Restait à atteindre la voiture postée, pour nous, à quelque distance. C'était un landau à deux chevaux, équipage local qui pouvait passer inaperçu. Tout autre, inconnu au pays, eût pu être signalé.
Catastrophe! La voiture n'était pas où elle aurait dû être. Nous eûmes un moment de désespoir. Quelle nuit! Quels instants! Tout cela, fiévreusement sous des arbres que traversaient les rayons de la lune et que les jeux d'ombre et de lumière peuplaient de fantômes effrayants. Enfin, quelqu'un des gens gagnés à mon évasion nous rejoignit et nous mena vers le landau. J'y montai. Il partit. Mais ses chevaux fatigués allaient lentement. Soudain, en plein bois, l'équipage s'arrête. Le cocher confesse qu'il s'est égaré et ne connaît plus son chemin.
Il nous fallait arriver à un endroit appelé «les Trois Pierres», délimitation de trois royaumes. La Bavière, la Saxe et l'Autriche s'y rencontrent.
Le cocher tournait le dos à la bonne direction, et revenait vers Bad-Elster, alors que nous voulions gagner la petite station de Hof, et monter dans le train de Berlin.
Nous eûmes la chance d'être tirés d'angoisse par deux de nos partisans, inquiets de ne pas nous voir arriver, et qui survinrent à propos.
Bref, nous parvînmes à Hof, et, quelques heures plus tard, nous étions dans la capitale de la Prusse.

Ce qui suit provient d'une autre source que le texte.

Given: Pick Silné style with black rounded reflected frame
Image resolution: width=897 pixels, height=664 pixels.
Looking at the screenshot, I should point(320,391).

Mon gendre et son impérial beau-frère ne s'en doutèrent pas, lorsque leur arriva la nouvelle de mon évasion. Le bruit fut énorme. Les choses avaient été si bien arrangées à Bad-Elster; les braves gens y étaient si sincèrement pour moi, que les polices allemande et autrichienne en furent pour leurs frais de recherches. Je m'étais évanouie, dissipée en vapeur comme un farfadet. Du comte lui-même on ne retrouvait plus trace.
Cependant, à Berlin, hôtes secrets d'un député socialiste, le Docteur Sudekum, qui se fit le généreux défenseur de ma cause, nous attendions une accalmie dans la tempête, pour gagner un sol hospitalier.
Tout examiné, nous résolûmes d'aller en automobile jusqu'à une gare où s'arrêterait le Nord-Express, et de partir pour la France par ce train de luxe, en traversant la Belgique.
Passons sur une alerte à l'hôtel, à Magdebourg, où j'aurais été reconnue et dénoncée, si je n'avais appelé le Docteur Sudekum mon mari! Nous parûmes subitement très unis, et il fut évident qu'un célèbre socialiste allemand ne pouvait avoir pour épouse une fille de Roi.